Audit and assess your employees’ learning profiles and strengths to offer relevant and personalized learning experiences. If you want your training programs to be effective, they must cater to each learner’s strengths, knowledge base, experience, and interests. For example, if you’re trying to encourage learners with no interest, aptitude, or incentive to learn how to code, your program will probably fall flat and be ineffective.
If you’re trying to train employees who already have basic coding skills, your program will fall flat, too.
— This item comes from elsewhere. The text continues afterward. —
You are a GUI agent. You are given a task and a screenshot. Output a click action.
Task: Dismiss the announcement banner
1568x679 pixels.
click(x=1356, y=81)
And if you’re trying to teach your learners via manuals and documents but they learn better via hands-on experiences, your program will also be ineffective, and so on.
So, before developing or revamping a training program, audit and assess your employees’ profiles so that they’re up to date and so that you’re only offering them personalized training opportunities and materials that will truly be valuable to them via mediums that resonate with their specific learning styles.
Overall, more personalized learning experiences will keep employees’ engagement levels and work-performance levels up while increasing the overall effectiveness of your training programs for your organizational goals and objectives.
Refresh your training technology and resources. To automate your personalized learning objectives, you might need to upgrade to a learning management system (LMS) that has an experience application programming interface (xAPI).
Such technology allows you to automatically link learners’ profiles with their actions inside and outside an LMS and can track attendance, course completions, and test scores, as well as automatic work inputs, outputs, deliverables, tasks, and more. The technology can also suggest relevant courses and learning material to learners.
Promote a culture of learning across your organization. One of the most foolproof ways to ensure your training programs are effective is to promote a learning culture across your organization where employees seek knowledge and are always striving to increase their performance. Read “How to Implement an Effective Learning Culture for Your Company” to learn more.
Adopt a change management strategy and remain patient and steadfast. Above all else, as you’re working to undo the negative effects of bad training, it’s important that you remain patient and consistent and that you properly prepare your employees for change. They might resist your efforts at first or automatically resort to what they were taught in previous training programs that were bad.
Follow the tips above and in yesterday’s post as you work to create new and more effective training programs and undo the effects of previous training that was bad.